Moreover, there were other incidents of a non-sexual nature, which occurred at various unspecified occasions, involving defendant Martin: (1) horseplay during which rubber pieces where thrown at and amongst members of plaintiff’s department; (2) employees, including defendant Martin, drinking on the job; (3) defendant Martin placing mayonnaise or grease in plaintiff’s gloves; (4) defendant Martin and three other employees telling plaintiff that “she’d got so low she’d come to a black person”; (5) defendant Martin “shooting a birdie” at plaintiff outside of the plant; and (6) defendant Martin calling plaintiff a deadbeat and unfit mother. These incidents culminated in plaintiff’s hyperventilating and passing out in October 1989, resulting in plaintiff being placed in the care of a psychologist and a psychiatrist.

The facts in the instant case are quite similar to those found in Bryant v. Thalhimer Brothers, Inc., 113 N.C. App. 1, 437 S.E.2d 519 (1993), appeal dismissed and disc. review denied, 336 N.C. 71, 445 S.E.2d 29 (1994), and defendant Martin’s attempts to distinguish the two cases are unpersuasive. In Bryant, as we must in the case at bar, this Court found that the tort of intentional infliction of emotional distress “does not come into existence until the continued conduct of the defendant causes extreme emotional distress,” 113 N.C. App. at 12, 437 S.E.2d at 525, and further that “ [i]f all of the elements of the tort were not present, then no cause of action for intentional infliction of emotional distress existed at that time.” Id. at 13, 437 S.E.2d at 526. “As our courts have frequently noted, ‘[i]n no event can a statute of limitations begin to run until the plaintiff is entitled to institute [an] action.... Ordinarily, the period of the statute of limitations begins to run when the plaintiffs right to maintain an action for the wrong alleged accrues. The cause of action accrues when the wrong is complete. . . .’” Bolick v. American Barmag Corp., 54 N.C. App. 589, 594, 284 S.E.2d 188, 191 (1981), decision modified on other grounds, 306 N.C. 364, 293 S.E.2d 415 (1982) (quoting Raftery v. Construction Co., 291 N.C. 180, 183-4, 230 S.E.2d 405, 407 (1976)). In Bryant, as in the instant action, the plaintiff’s cause of action did not accrue until the actions of the defendant did, in fact, cause severe emotional distress.

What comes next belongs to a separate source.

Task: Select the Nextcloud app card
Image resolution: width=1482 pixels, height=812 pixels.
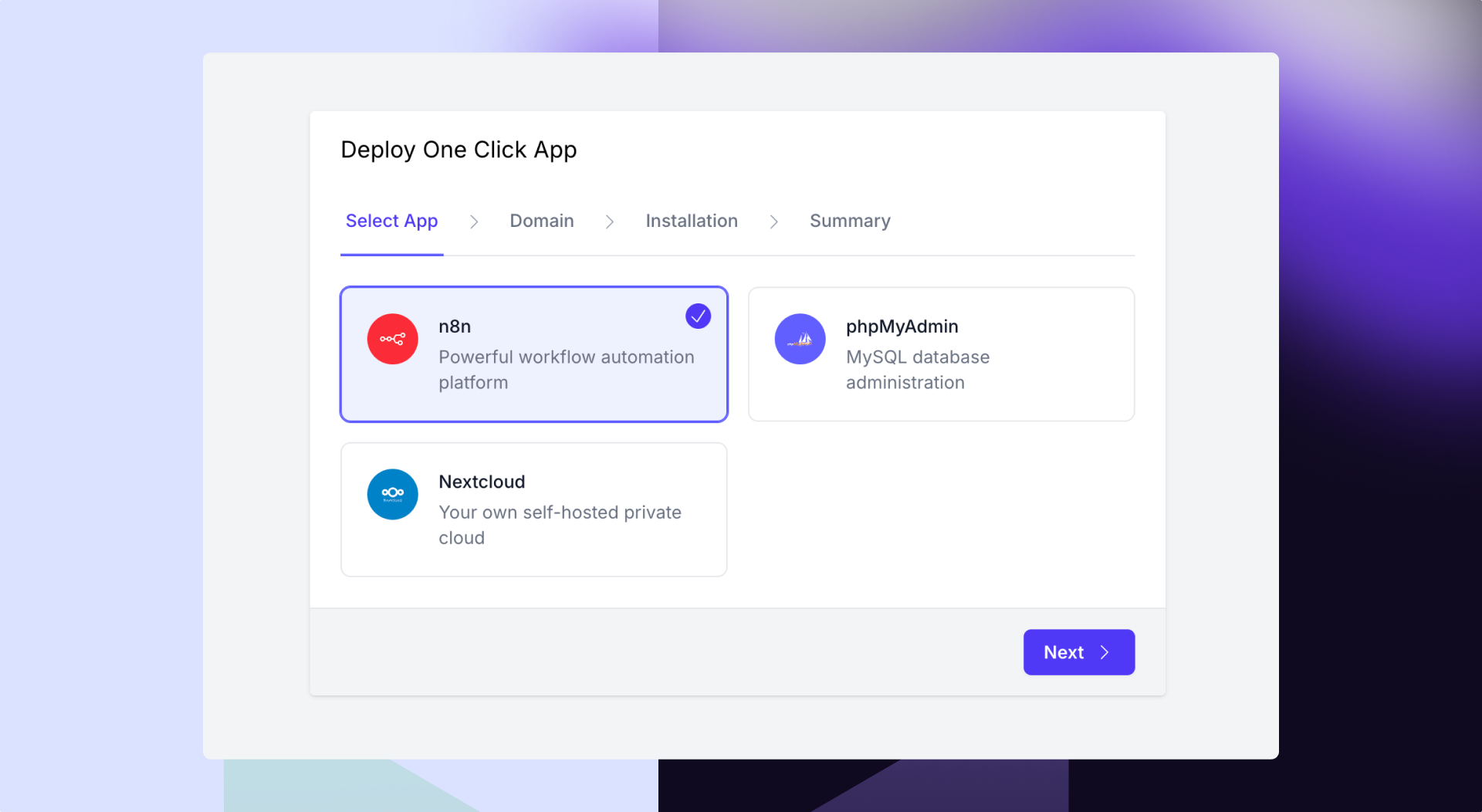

*228In this case, prior to the October 1989 incident in the plant human resources director’s office, there was insufficient evidence of the third prong of the intentional infliction claim and, therefore, no separate and complete tort was present prior to that time. Further, this Court has previously stated, “[e]vidence of the elements of the tort would not be barred by the statute of limitations in section 1-52(5) unless the elements were part of a completely separate cause of action that was in fact time barred.” Bryant, 113 N.C. App. at 13, 437 S.E.2d at 526. As the Court sagely noted in Bryant, “[t]o parse out the intentional or reckless acts of a defendant due to the statute of limitations, when those acts have not yet caused the damage required to complete the tort, would allow persons to continually harass potential plaintiffs until such time as the emotional damage became severe enough to cause the extreme result, then exclude much of their conduct giving rise to the damage.” Id.

We find that plaintiffs evidence does create a genuine issue of material fact as to whether defendant Martin’s behavior was so extreme or outrageous, so as to result in serious emotional harm. Accordingly, the question of defendant’s liability for his behavior is a matter for the jury to decide. Brown, 93 N.C. App. at 436, 378 S.E.2d at 235; Hogan, 79 N.C. App. at 491, 340 S.E.2d at 121. Further, we also find, as we did in Bryant, that plaintiff’s cause of action did not accrue until October 1989 when plaintiff’s severe emotional distress manifested itself, and therefore, this action against defendant Martin, filed in February 1992, is not barred by the statute of limitations. As such, the trial court erred in granting defendant’s Motion for Summary Judgment.

In light of this determination, the trial court’s finding that plaintiff could not sustain a claim for relief against defendant Martin was also error. Consequently, the trial court’s decision must be reversed.

Reversed.

Judges MARTIN, JOHN C. and McGEE concur.